Y2K data problems creep over into other processes

When the Year 2000 issue (Y2K) came over the horizon, it was generally viewed as a problem with main frame computers - a Cobol computer programming language concern that promised to employ thousands of aging baby boomer programmers with semi-obsolete skills. It was one last rush for glory for those who grew up in the computer land of the 1960s and 1970s.

Later we learned that embedded chips, those ubiquitous computers that control manufacturing and processing operations, were also affected by the millennium bug. Our attention turned to towards ferreting out and neutralizing our exposure to the billions of processors that our modern existence depends on. Even this was not enough, for next we discovered that even if our internal computer problems were addressed, our supply chain neighbors might still disrupt our operations. Even PCs and software purchased this year are still suspect.

And it doesn't stop here. Can we trust the statements from our computer systems vendors that their systems will not leave us high and dry? More often than not, the legal language from vendors decries any responsibility and reminds us that our own or third party programmers are actually to blame. Where does it all end? Perhaps, back at the beginning.

Data is basic
Processing data is the primary function of computers. Today, most still operate on the "von Neumann architecture," first described in 1946, that defined the concept of programming and demonstrated how a general-purpose computer could execute a continuous cycle of extracting an instruction from memory, processing it, and storing the results.

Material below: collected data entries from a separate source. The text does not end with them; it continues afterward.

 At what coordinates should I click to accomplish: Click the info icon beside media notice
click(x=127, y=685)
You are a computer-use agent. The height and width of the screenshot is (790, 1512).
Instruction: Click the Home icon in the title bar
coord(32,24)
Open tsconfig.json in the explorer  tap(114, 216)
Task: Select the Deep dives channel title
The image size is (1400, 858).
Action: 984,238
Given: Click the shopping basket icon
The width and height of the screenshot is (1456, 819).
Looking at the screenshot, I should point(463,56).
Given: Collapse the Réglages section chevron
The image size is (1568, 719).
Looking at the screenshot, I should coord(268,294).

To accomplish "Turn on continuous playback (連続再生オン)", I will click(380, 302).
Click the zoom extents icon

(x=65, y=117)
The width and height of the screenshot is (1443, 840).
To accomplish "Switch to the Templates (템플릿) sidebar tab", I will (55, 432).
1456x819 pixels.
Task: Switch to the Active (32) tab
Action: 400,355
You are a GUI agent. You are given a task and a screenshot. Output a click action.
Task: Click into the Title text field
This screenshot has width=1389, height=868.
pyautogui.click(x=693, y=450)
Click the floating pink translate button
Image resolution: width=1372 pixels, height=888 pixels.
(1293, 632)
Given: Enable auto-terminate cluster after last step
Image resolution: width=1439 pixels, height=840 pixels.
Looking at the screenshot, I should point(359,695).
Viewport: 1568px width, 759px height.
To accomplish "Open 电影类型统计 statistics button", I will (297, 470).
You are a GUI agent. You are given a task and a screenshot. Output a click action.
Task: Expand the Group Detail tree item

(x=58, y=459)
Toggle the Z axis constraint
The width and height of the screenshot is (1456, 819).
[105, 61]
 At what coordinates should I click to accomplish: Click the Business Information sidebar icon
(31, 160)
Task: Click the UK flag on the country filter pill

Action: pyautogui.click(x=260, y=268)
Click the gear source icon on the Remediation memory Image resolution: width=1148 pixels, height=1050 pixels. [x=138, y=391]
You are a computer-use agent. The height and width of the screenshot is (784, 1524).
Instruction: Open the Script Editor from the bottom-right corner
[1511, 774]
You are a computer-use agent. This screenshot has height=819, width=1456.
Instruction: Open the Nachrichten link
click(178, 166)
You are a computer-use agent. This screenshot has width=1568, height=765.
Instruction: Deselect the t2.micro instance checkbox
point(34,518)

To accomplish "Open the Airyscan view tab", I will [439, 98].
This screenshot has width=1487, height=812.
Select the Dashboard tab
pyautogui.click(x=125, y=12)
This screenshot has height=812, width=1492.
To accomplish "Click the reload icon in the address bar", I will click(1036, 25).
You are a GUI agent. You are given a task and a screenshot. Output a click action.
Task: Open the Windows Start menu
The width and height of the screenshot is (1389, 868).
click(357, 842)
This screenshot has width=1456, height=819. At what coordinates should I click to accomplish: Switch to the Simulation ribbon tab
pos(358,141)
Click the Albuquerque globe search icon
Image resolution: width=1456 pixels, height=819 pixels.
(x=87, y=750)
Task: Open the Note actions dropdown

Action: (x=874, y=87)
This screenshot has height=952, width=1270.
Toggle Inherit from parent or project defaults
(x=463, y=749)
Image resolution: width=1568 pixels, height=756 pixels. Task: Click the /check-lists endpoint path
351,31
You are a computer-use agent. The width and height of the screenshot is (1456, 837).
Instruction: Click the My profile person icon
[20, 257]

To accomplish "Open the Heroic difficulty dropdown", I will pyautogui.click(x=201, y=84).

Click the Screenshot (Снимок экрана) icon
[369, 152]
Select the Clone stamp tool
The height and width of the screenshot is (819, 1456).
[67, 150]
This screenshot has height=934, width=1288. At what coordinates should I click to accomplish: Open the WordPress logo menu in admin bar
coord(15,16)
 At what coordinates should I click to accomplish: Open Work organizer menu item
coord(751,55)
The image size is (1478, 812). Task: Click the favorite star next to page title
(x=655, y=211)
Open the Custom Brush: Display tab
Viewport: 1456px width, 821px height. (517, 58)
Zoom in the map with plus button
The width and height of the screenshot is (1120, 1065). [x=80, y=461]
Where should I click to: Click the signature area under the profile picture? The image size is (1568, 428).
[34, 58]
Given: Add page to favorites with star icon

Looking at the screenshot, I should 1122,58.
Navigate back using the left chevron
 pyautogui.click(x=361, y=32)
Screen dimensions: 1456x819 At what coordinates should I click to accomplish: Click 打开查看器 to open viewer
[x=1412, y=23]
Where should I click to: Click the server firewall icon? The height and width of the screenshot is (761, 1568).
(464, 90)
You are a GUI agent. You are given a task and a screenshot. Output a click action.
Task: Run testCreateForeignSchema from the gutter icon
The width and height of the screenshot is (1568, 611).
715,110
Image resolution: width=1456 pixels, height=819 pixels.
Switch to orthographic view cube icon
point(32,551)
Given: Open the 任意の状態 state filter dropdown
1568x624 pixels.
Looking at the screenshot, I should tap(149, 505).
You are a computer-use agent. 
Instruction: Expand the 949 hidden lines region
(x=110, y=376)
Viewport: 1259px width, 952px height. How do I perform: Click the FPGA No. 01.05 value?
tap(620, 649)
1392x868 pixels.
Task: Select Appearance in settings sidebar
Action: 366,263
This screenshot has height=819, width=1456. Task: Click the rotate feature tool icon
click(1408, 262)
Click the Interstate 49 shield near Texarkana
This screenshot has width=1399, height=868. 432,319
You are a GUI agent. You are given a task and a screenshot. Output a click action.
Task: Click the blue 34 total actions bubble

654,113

Recently, one firm was testing a programmable logic controller (PLC), a control system device upon which many industrial processes depend. The test consisted of advancing the clock forward and looking for Y2K anomalies. None appeared to exist - it was a successful test. However, one small discrepancy was noted. Testers had neglected to disconnect the device from its output database. The corrupted database rapidly filled with 2000 dates. Fortunately, the backup copy of the database was re-installed and everything returned to normal. But this problem is one more example of the interdependent nature of modern networked computing.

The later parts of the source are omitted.